This brings us to an article in Slate magazine: How Choice Can Stop Abortions. Therein, the writer argues that since stopping abortions is desirable, any means to achieve this end must be considered a good.

Before we get to the substance of the article, the headline merits investigation.

There is a sense in which choice could stop abortions. Namely, people could stop choosing to have abortions. All that is necessary to stop abortions is to stop abortions. We need not worry overmuch about the means; what is required to not do an action is to not do it. End of article.

Alas, for Slate, things are much more complicated. The subtitle of the piece reads: Long-acting reversible contraceptives can cut the teen abortion rate by 75 percent. In other words, it is not choice that stops abortions, but choosing a specific set of items, namely, long-acting reversible contraceptives.

It makes no sense to idolize choice in isolation from the thing chosen. Choice employs an end, or, rather, any number of ends. Some of them are good, some are not, and the validity of the choice depends on whether or not the end is good. It is meaningless to insist that one is pro-choice when it comes to drinking and driving unless one is ready to recommend drunk driving. If we extol choice in this area, we mean to extol drunk driving. Otherwise, we would not commend choice, but rather, choosing not to drive drunk.

The Slate piece, in other words, is arguing for the moral goodness of birth control, which is to say, birth prevention. They would make matters much clearer if they simply stated as much.

• **Material shown**

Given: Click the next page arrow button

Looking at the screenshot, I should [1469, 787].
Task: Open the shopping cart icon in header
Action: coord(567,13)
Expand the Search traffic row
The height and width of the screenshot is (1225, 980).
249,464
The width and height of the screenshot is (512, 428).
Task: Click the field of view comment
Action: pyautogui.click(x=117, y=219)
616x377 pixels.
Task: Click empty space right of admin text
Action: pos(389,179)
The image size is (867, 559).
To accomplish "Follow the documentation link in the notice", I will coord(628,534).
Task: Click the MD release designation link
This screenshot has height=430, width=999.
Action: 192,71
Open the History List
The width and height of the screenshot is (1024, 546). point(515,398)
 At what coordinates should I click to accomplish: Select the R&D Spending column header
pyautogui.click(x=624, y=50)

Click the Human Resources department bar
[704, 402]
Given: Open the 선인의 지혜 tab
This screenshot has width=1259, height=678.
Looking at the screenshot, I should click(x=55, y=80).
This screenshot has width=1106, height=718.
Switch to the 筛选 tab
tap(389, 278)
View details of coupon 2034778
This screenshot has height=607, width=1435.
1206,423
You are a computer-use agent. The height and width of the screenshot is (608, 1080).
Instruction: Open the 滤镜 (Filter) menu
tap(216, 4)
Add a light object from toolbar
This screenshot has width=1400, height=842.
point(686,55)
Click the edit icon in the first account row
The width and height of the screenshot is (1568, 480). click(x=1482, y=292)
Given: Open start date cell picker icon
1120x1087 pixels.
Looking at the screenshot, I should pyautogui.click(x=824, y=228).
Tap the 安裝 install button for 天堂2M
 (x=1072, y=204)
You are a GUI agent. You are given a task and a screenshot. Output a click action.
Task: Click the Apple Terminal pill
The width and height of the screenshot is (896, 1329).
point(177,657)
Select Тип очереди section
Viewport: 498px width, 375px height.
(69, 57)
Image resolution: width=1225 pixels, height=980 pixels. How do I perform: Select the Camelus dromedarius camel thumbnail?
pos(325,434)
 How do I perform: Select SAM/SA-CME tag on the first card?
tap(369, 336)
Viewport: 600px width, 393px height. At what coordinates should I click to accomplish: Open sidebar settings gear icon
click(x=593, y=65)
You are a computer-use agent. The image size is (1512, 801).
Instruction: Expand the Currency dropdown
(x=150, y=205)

• **Explore the material**
A - Decide whether each statement agrees with the commentary on the Slate article, answering yes or no and quoting the deciding words: (i) The Slate piece's subtitle claims that long-acting reversible contraceptives can cut the teen abortion rate by 75 percent. (ii) The commentary treats the Slate headline as not worth examining. (iii) The commentary holds that choice can sensibly be praised apart from what is chosen.
B - According to the commentary on the Slate article, what is the title of the Slate magazine article?

• **Responses by task**
A -
(i) Yes: "Long-acting reversible contraceptives can cut the teen abortion rate by 75 percent."
(ii) No: "Before we get to the substance of the article, the headline merits investigation."
(iii) No: "It makes no sense to idolize choice in isolation from the thing chosen."

B - How Choice Can Stop Abortions